[Toybox] PM: code style, was: Re: New Subscriber

Wed Feb 8 09:59:43 PST 2012

On 02/08/2012 02:00 AM, Frank Bergmann wrote:
> Hi.
> 
> On Tue, Feb 07, 2012 at 07:26:22PM -0600, Rob Landley wrote:
>> But in this case, I plan to continue using the printf() family because
>> doing without it wouldn't actually simplify the code, I'd just wind up
>> writing something just as bad.
> 
> In this case you may use more control to use printf as desired. I'd
> made a clone pf toybox and busybox and issued one command to compare:
> 
> $ grep -r setvbuf busybox|wc -l
> 9
> $ grep -r setvbuf toybox-cloned-1328632507|wc -l
> 0

I have no idea what that means.  I pulled up the man page on setvbuf and
it says to me "micromanaging the behavior of stdio", which there's could
be a reason for but it wouldn't be my first choice.  However, a
defconfig busybox is 348 commands last time I checked, and defconfig
toybox is 45.  It's quite possible some of those busybox commands
legitimately need to do setvbuf, dunno.

(You have to define boundaries for your project. Beyond this point is
Somebody Else's Problem. I'd rather not have "libc's stdio sucks" on my
sideof that line just now.  Ask Dmitriy. :)

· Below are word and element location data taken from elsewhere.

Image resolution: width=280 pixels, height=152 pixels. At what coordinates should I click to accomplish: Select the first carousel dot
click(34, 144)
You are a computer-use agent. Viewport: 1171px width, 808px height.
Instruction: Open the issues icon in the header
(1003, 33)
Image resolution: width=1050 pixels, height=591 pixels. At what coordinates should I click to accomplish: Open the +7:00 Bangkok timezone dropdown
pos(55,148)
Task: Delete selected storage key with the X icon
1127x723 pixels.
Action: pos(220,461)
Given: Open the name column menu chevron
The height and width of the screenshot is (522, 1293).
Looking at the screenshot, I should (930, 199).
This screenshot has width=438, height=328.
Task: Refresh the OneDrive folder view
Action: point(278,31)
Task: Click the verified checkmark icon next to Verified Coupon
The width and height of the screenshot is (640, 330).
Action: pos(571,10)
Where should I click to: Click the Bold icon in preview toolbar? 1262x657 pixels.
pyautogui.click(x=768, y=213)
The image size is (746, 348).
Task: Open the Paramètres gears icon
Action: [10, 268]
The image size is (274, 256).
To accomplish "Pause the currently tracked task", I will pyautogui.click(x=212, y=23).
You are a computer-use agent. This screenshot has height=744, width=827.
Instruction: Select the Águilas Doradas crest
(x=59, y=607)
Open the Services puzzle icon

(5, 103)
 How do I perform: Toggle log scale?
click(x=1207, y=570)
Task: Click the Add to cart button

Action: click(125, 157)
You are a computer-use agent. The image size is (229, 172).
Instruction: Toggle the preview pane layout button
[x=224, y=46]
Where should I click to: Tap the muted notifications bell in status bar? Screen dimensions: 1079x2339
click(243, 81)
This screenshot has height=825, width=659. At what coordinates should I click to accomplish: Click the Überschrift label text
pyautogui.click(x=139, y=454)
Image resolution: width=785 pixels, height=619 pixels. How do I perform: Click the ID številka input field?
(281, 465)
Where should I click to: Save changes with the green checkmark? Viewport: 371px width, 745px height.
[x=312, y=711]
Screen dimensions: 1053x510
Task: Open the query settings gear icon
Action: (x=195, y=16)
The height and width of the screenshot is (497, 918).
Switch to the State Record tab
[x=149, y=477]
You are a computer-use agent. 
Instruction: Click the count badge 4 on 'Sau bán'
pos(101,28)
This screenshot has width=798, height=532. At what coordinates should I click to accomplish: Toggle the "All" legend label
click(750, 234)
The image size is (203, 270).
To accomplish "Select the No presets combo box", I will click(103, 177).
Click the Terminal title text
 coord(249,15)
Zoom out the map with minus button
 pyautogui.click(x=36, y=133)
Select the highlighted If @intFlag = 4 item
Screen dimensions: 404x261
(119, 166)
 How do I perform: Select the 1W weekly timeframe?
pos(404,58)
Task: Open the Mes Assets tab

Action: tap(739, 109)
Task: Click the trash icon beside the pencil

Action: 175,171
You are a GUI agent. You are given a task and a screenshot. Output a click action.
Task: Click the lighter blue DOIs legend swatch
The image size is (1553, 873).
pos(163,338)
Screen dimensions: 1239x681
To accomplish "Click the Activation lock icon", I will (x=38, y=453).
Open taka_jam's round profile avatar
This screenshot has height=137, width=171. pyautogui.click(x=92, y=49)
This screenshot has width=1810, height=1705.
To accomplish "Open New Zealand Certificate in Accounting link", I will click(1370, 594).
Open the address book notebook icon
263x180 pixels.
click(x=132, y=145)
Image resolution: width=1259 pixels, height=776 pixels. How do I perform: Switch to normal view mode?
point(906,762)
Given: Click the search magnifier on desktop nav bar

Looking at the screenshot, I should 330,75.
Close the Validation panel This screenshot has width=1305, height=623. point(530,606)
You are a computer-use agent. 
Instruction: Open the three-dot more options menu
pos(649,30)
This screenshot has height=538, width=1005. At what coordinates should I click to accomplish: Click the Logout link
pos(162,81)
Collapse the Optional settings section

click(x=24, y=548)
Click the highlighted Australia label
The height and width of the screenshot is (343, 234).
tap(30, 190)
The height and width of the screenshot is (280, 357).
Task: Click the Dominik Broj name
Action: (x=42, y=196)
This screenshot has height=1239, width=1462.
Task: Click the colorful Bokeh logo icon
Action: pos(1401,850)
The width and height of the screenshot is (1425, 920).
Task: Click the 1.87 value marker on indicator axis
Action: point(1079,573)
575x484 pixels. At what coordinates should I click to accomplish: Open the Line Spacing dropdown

>> C and string handling are not a good mix.  String handling is the thing
>> C is weakest at, because string handling actually turns out to be a hard
>> problem to get right at the hardware level.
> 
> We all know that C actually doesn't know anything about "strings". ;-)
> Writing "bigger" software it *may* be worth implementing strings as a
> class in C (er... struct) like Wietse Venema does. But this means to
> rewrite all code.

And it means teach all your developers about the new semantics as a
condition of them contributing to your program, which is a big cost.
I've got enough of that already, and I'm explicitly leveraging the large
pool of existing knowledge of things like Kconfig syntax so the actual
cost isn't quite as high as it could be.

I want to make the code easy to _read_, which means I've got to be good
enough to make it look easy.  I regularly fail at this, but am trying...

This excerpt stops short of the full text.